## start Supplied data

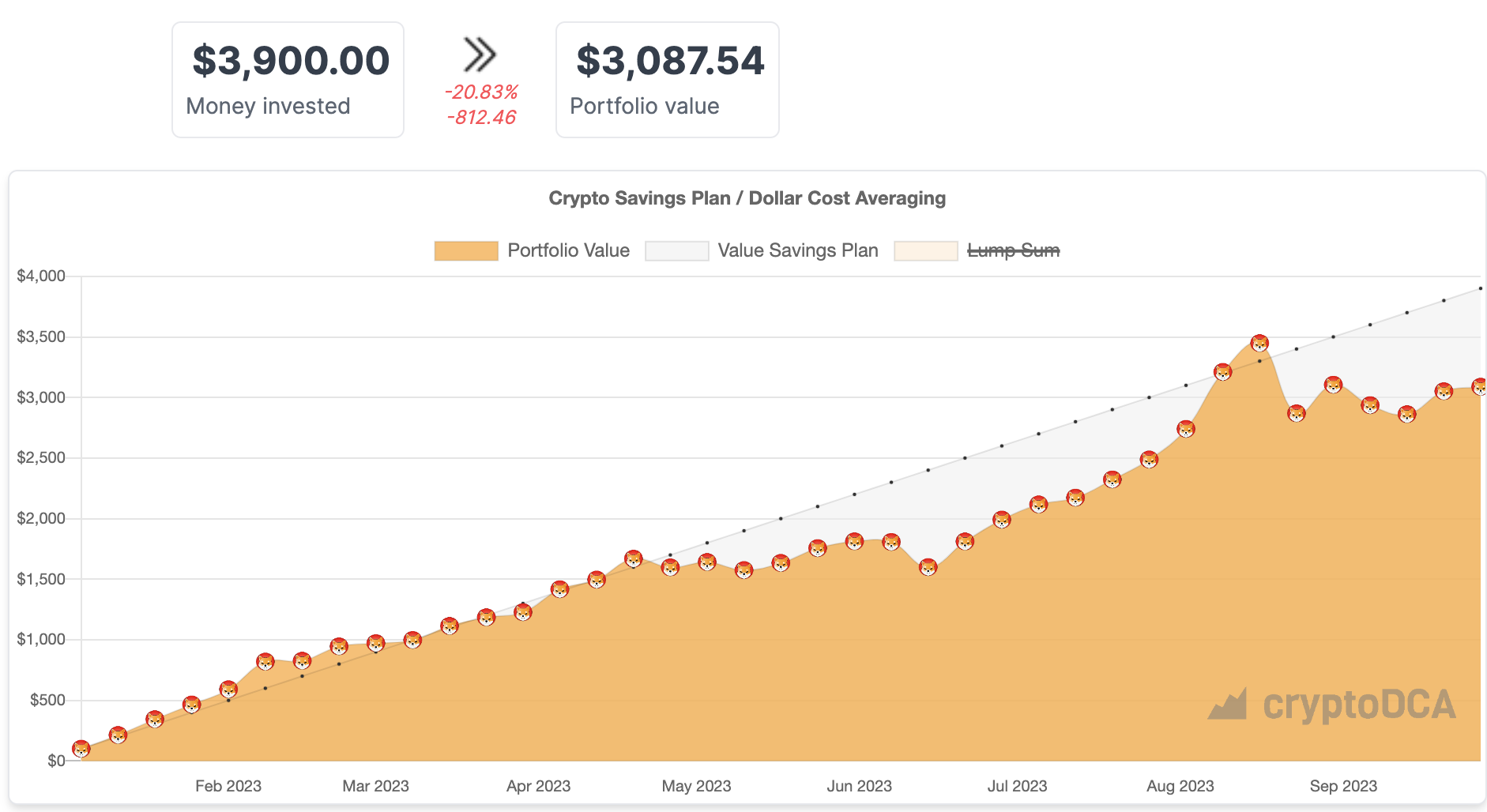Click the -20.83% loss percentage text
Screen dimensions: 1487x812
(x=481, y=92)
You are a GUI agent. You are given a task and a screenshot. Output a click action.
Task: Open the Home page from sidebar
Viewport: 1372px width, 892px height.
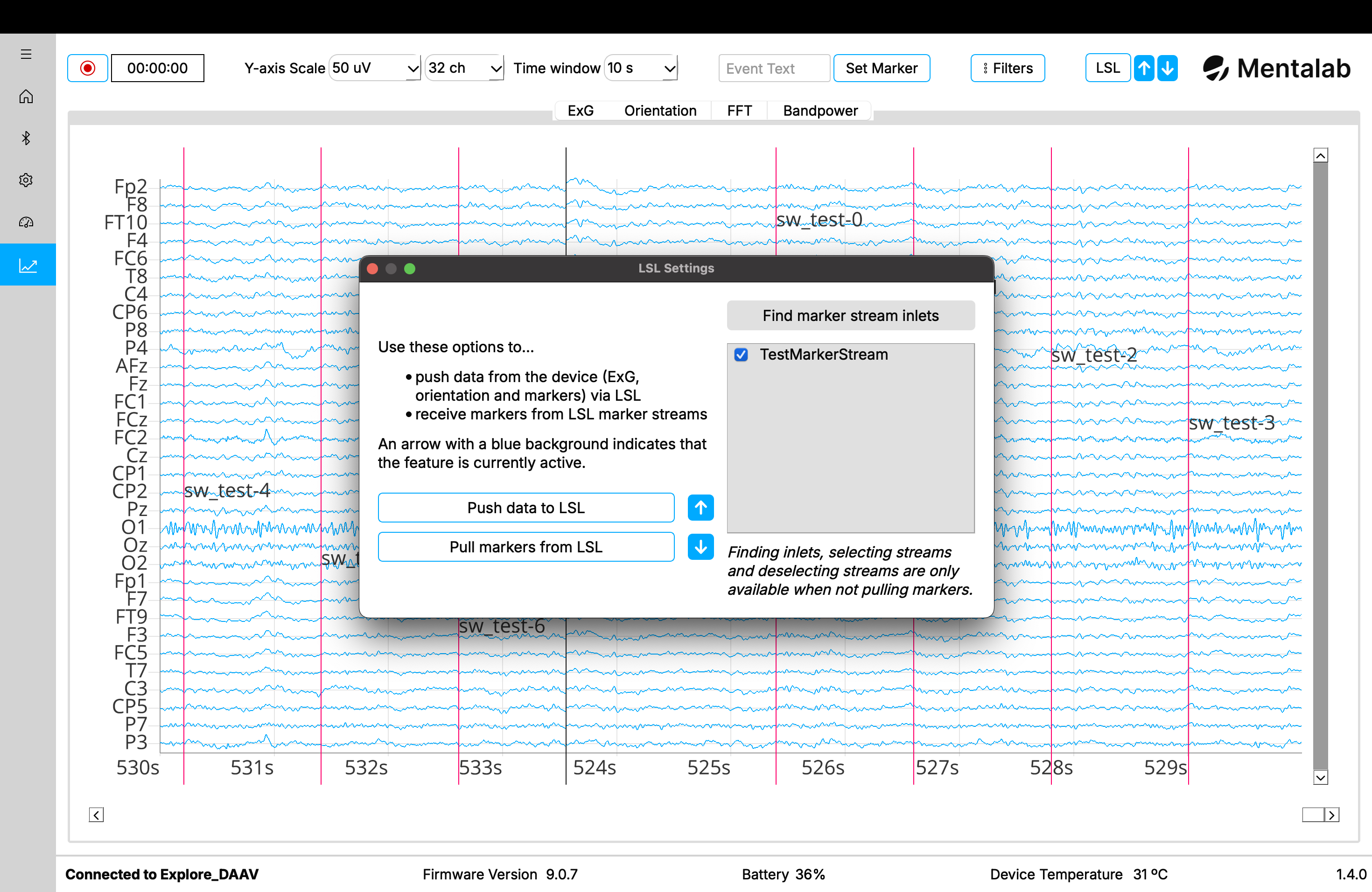[26, 96]
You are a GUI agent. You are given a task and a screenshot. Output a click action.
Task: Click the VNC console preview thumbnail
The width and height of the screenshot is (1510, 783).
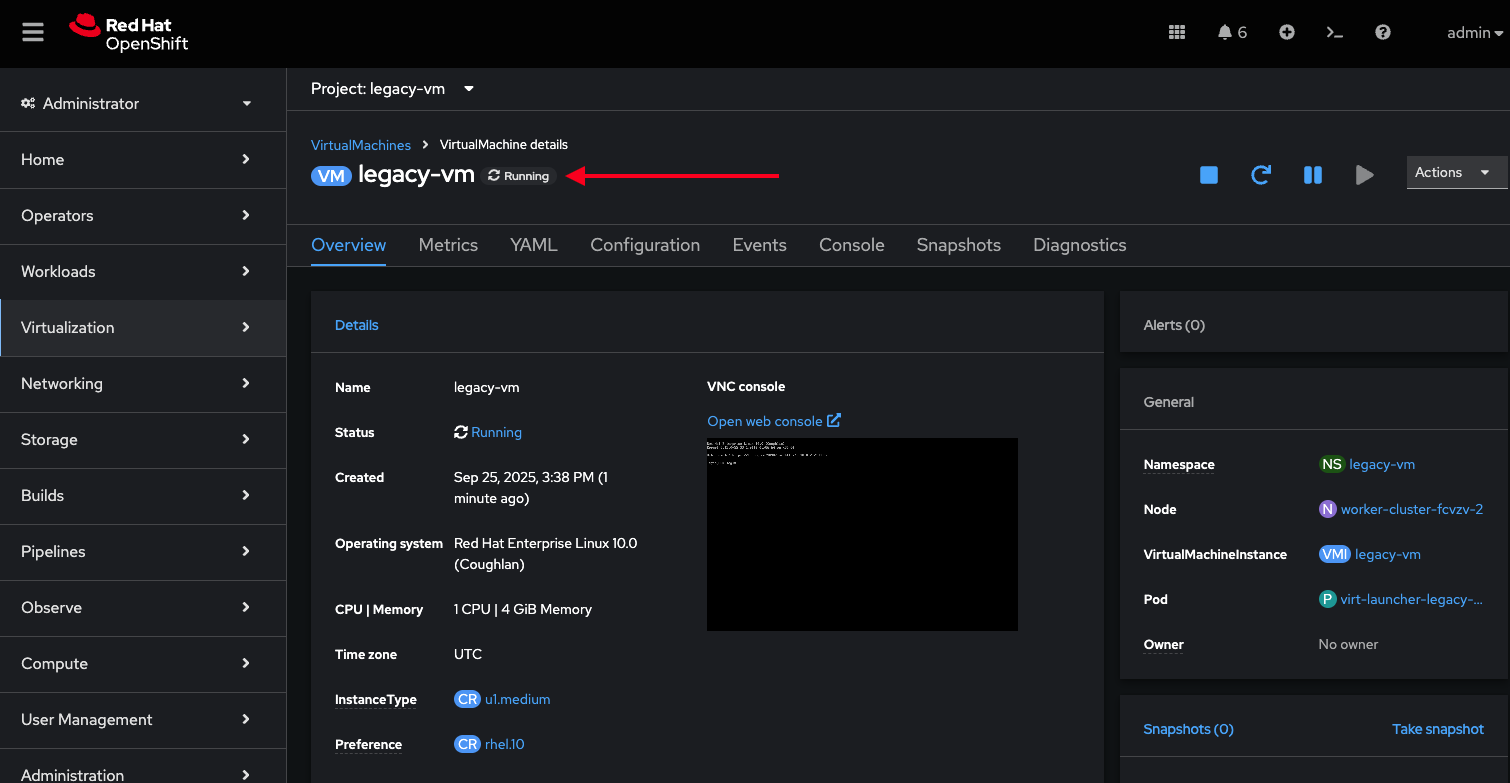862,534
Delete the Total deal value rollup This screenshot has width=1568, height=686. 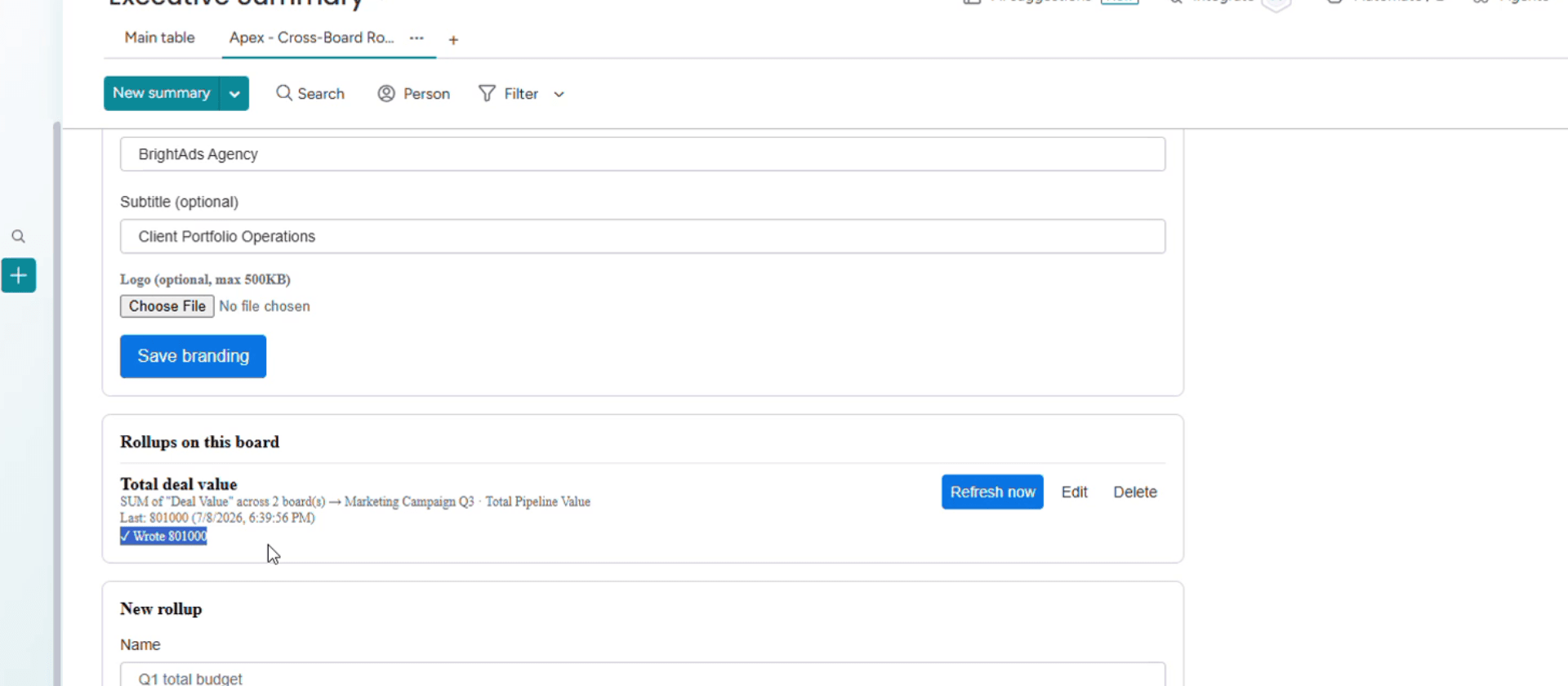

## end Supplied data

Return every line of the records above word for word, leaving out the pictures.

Click the -20.83% loss percentage text
Screen dimensions: 1487x812
(x=481, y=92)
You are a GUI agent. You are given a task and a screenshot. Output a click action.
Task: Open the Home page from sidebar
Viewport: 1372px width, 892px height.
[26, 96]
You are a GUI agent. You are given a task and a screenshot. Output a click action.
Task: Click the VNC console preview thumbnail
The width and height of the screenshot is (1510, 783).
862,534
Delete the Total deal value rollup This screenshot has width=1568, height=686. 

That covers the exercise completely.